### ACTIVITY
Verbatim output of the lines below is required, with the images omitted.

### DATA EXTRACT
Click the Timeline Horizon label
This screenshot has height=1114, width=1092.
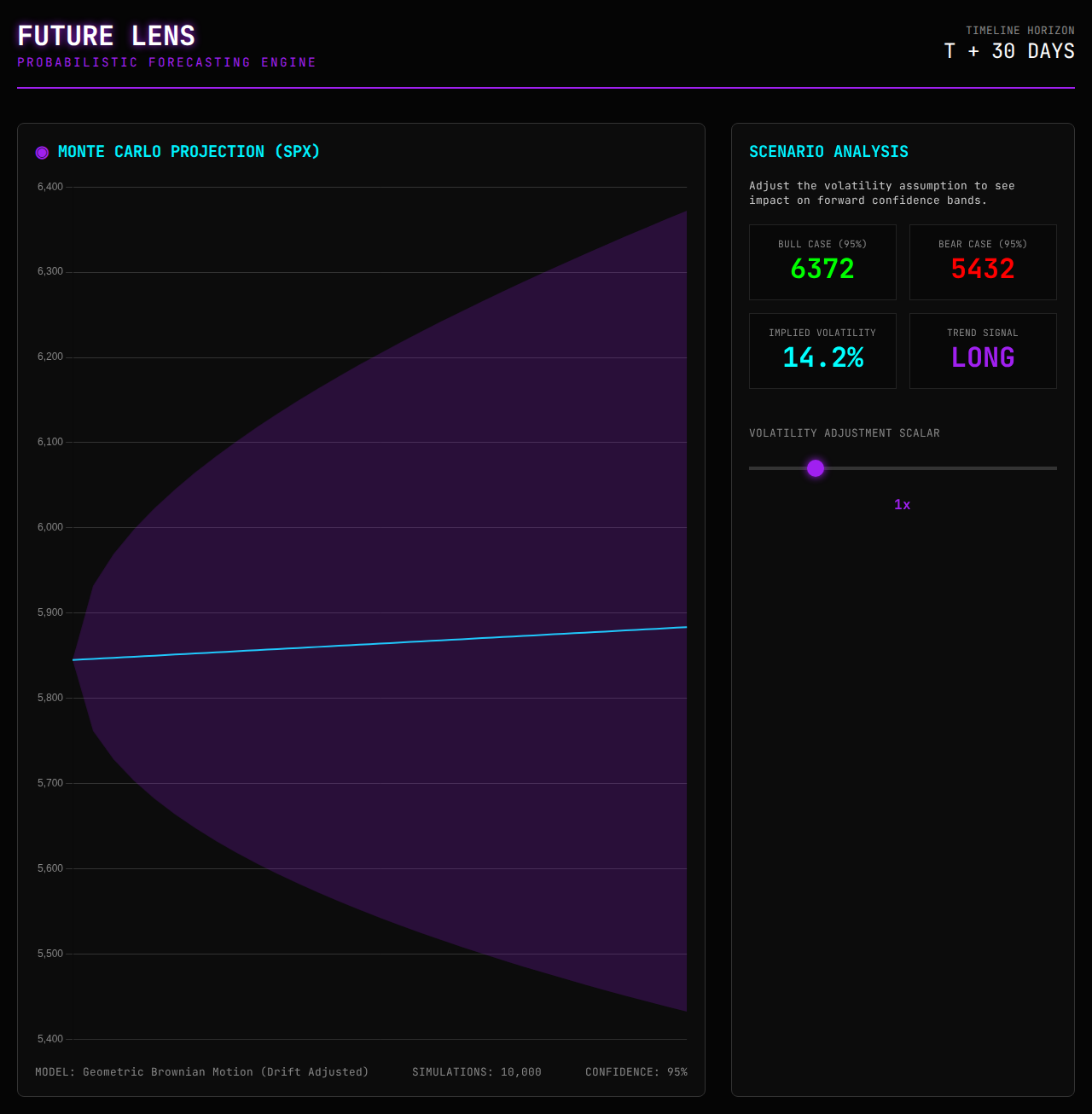coord(1020,31)
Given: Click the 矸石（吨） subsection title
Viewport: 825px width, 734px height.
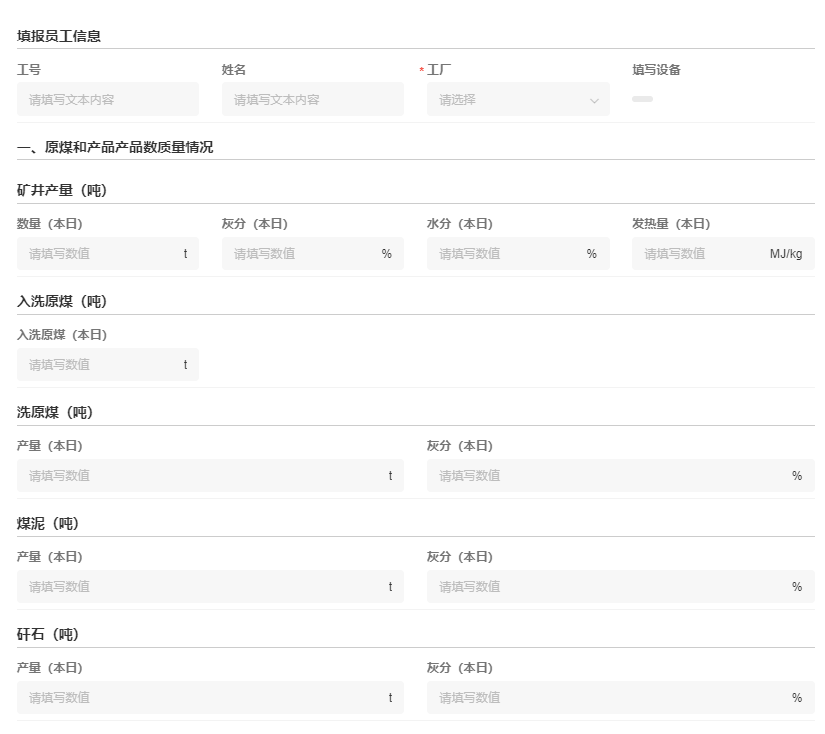Looking at the screenshot, I should (x=48, y=634).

### TASK ANSWER
Click the Timeline Horizon label
This screenshot has height=1114, width=1092.
coord(1020,31)
Given: Click the 矸石（吨） subsection title
Viewport: 825px width, 734px height.
Looking at the screenshot, I should (x=48, y=634).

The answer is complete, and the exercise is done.